START Dataset content

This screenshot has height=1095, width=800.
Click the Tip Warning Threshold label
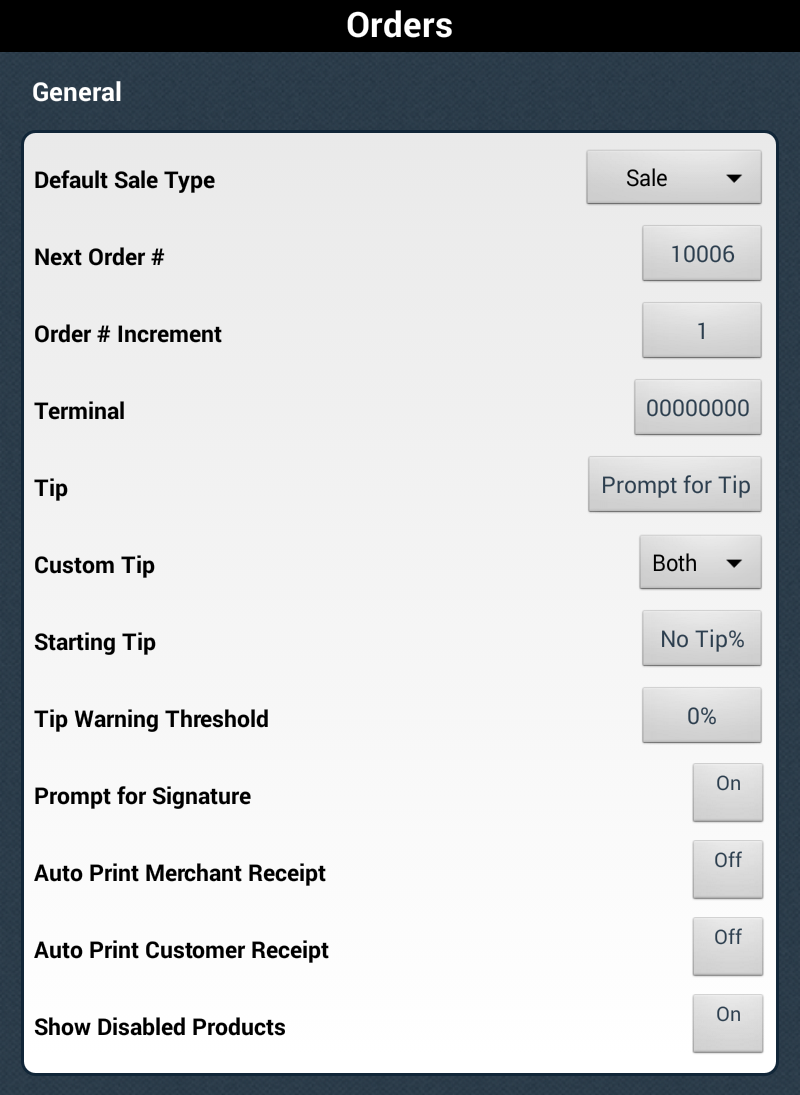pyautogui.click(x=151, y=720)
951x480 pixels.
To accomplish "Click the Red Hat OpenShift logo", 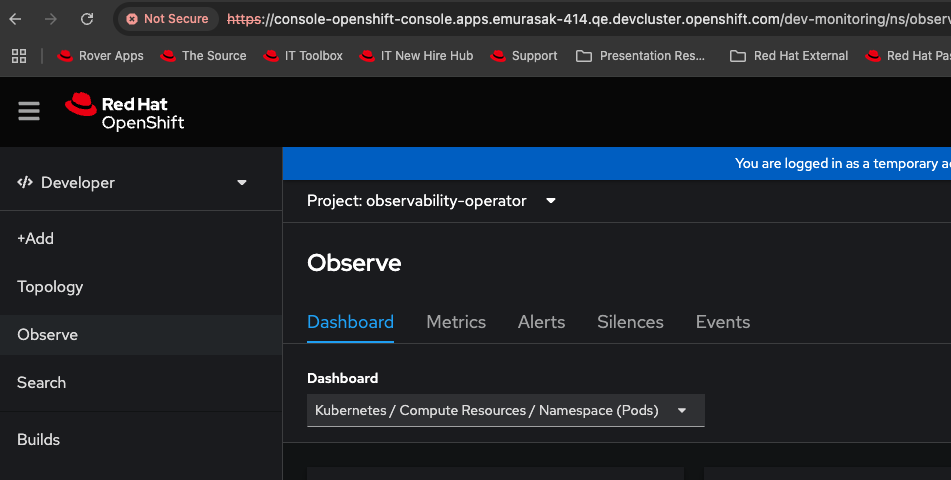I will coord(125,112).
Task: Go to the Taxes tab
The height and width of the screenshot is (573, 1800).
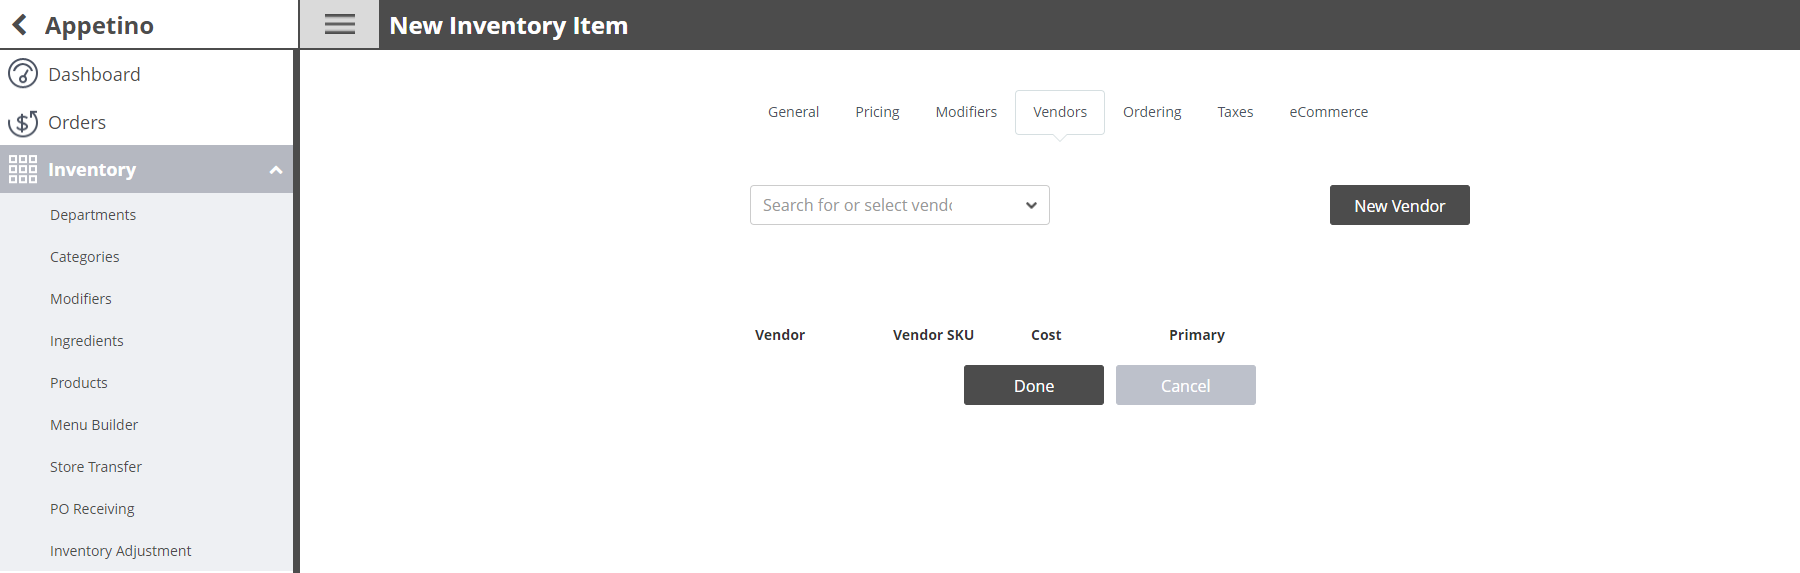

END Dataset content

Aim of the task: Nothing but a number should be written: how many lines of the preceding listing contain "width".

Written answer: 2